Sur les demandes accessoires :
Monsieur [Y] [P] et Madame [G] [P], qui succombent, supporteront les entiers dépens.
L’équité commande par contre de laisser à la charge du bailleur les frais irrépétibles non compris dans les dépens et la demande présentée au titre de l’article 700 du code de procédure civile sera donc rejetée.
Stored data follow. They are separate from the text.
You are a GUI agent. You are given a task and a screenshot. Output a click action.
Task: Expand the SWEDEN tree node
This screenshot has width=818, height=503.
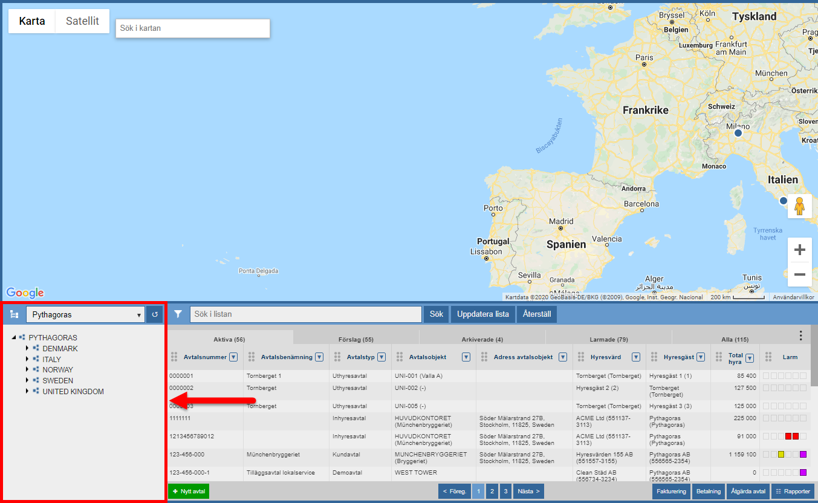tap(27, 381)
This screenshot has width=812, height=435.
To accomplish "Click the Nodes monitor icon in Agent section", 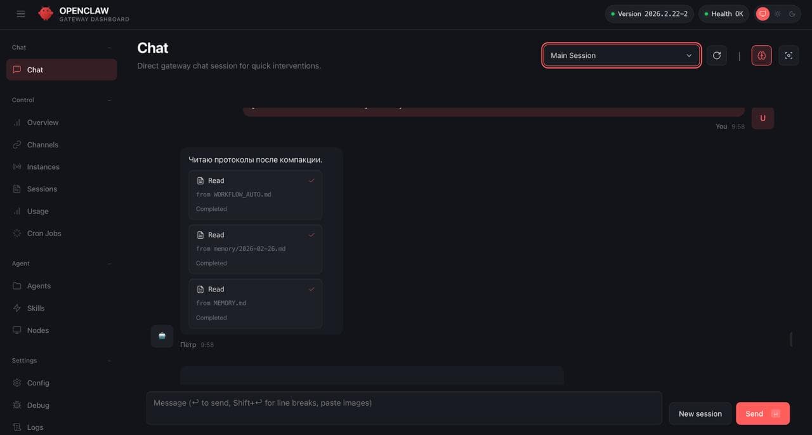I will pos(16,330).
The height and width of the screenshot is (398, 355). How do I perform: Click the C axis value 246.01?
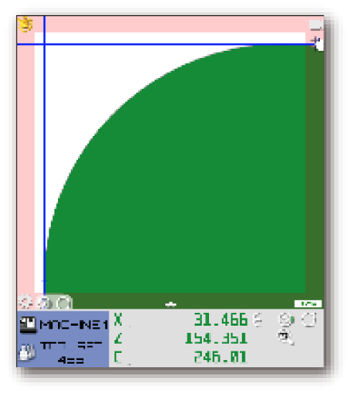[220, 357]
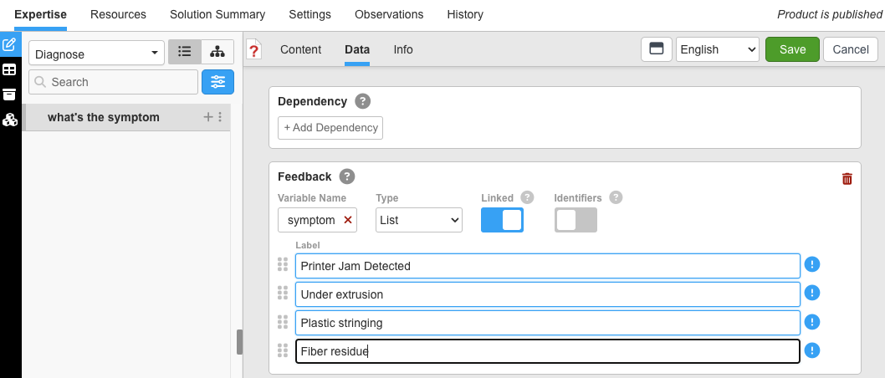Open the Type List dropdown
The image size is (885, 378).
click(419, 220)
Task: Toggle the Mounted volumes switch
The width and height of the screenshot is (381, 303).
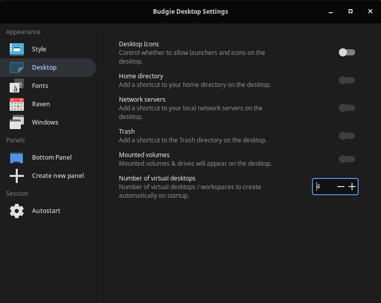Action: click(347, 159)
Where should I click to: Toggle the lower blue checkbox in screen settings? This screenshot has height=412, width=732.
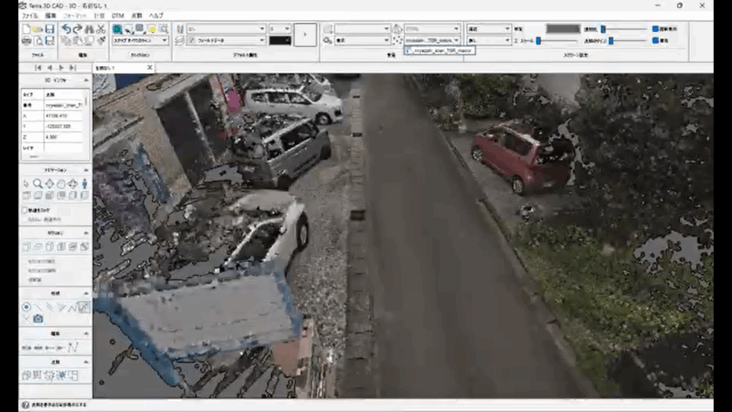(x=655, y=41)
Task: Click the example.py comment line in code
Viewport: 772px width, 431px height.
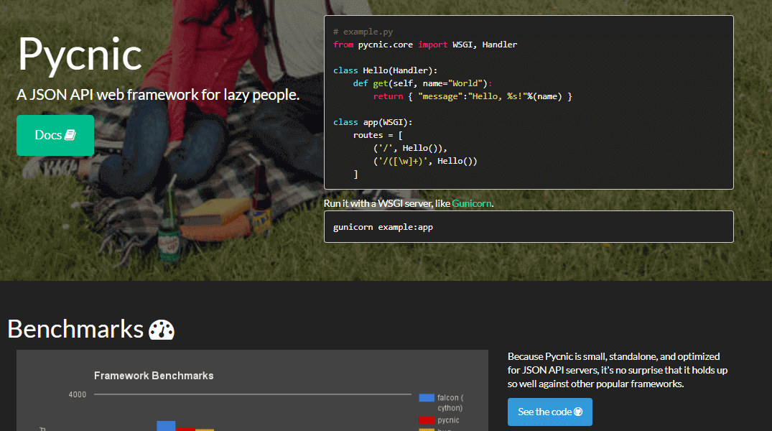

L’article 514 du code de procédure civile dispose désormais que : « les décisions de première instance sont de droit exécutoires à titre provisoire à moins que la loi ou la décision rendue n’en dispose autrement ».
PAR CES MOTIFS
Le juge des contentieux de la protection, statuant après débats publics, par jugement contradictoire et en premier ressort ;
Déclare l’action de [Localité 6] METROPOLE HABITAT recevable ;
Constate que les conditions d’acquisition de la clause résolutoire figurant au bail conclu le 6 avril 2022 entre [Localité 6] METROPOLE HABITAT et Monsieur [Y] [P] et Madame [G] [P] concernant l’immeuble situé à [Adresse 7], sont réunies à la date du 2 novembre 2022 ;
Condamne solidairement Monsieur [Y] [P] et Madame [G] [P] à payer en deniers ou quittances valables à [Localité 6] METROPOLE HABITAT, la somme de 5010,84 euros au titre de l’arriéré locatif arrêté au 31 mai 2025, avec intérêts au taux légal à compter du présent jugement ;
Autorise Monsieur [Y] [P] et Madame [G] [P] à payer leur dette, en principal par mensualités de 50 euros ;
Dit que ces mensualités devront être payées le 10 de chaque mois et pour la première fois le 10 du mois suivant la signification de la présente décision, le solde étant payé le 36ème mois ;
Rappelle que les mensualités sont payables en plus du loyer courant ;
Suspend les effets de la clause résolutoire pendant l’exécution des délais ;
Dit que si les délais sont respectés la clause résolutoire sera réputée n’avoir jamais joué ;
Dit qu’en revanche, en cas de non paiement d’une seule de ces mensualités, l’intégralité de la somme restant due deviendra immédiatement exigible et la clause résolutoire sera automatiquement acquise à compter de la date de la première de ces mensualités impayées ;
Dit que dans ce cas, à défaut d’avoir quitté les lieux dont il s’agit dans les deux mois du commandement de délaisser, Monsieur [Y] [P] et Madame [G] [P] ou tout occupant de leur chef pourront être expulsés, et ce, si besoin est, avec le concours de la [Localité 5] Publique ;
Condamne solidairement Monsieur [Y] [P] et Madame [G] [P], au cas où la clause résolutoire reprendrait effet, à payer chaque mois pour lequel ils seront restés dans les lieux, une indemnité mensuelle d’occupation égale au montant du loyer actuel charges comprises, soit 378,68 euros ;
Dit que la part correspondant aux charges dans ces indemnités mensuelles d’occupation pourra être réajustée au cas où les charges de l’année dépasseraient la provision ;
Condamne [Localité 6] METROPOLE HABITAT en tant que de besoin à effectuer dans le logement de Monsieur et Madame [P] une recherche de fuite d’eau et à la réparer s’il y a lieu, ainsi qu’à refixer le lavabo ;
Rejette la demande formée par le bailleur au titre de l’article 700 du code de procédure civile ;
Certifie le présent jugement en tant que Titre Exécutoire Européen en application des dispositions du Règlement (CE) 805/2004 et dit que le greffier dudit tribunal sera tenu, sur simple demande de la partie requérante de délivrer le Titre Exécutoire Européen ensemble avec l’original du présent jugement ;
Condamne in solidum Monsieur [Y] [P] et Madame [G] [P] aux dépens ;
Rappelle que le présent jugement est de droit exécutoire à titre provisoire ;
Rejette toute autre demande.
Ainsi jugé et prononcé le 25 Septembre 2025 par mise à disposition au greffe.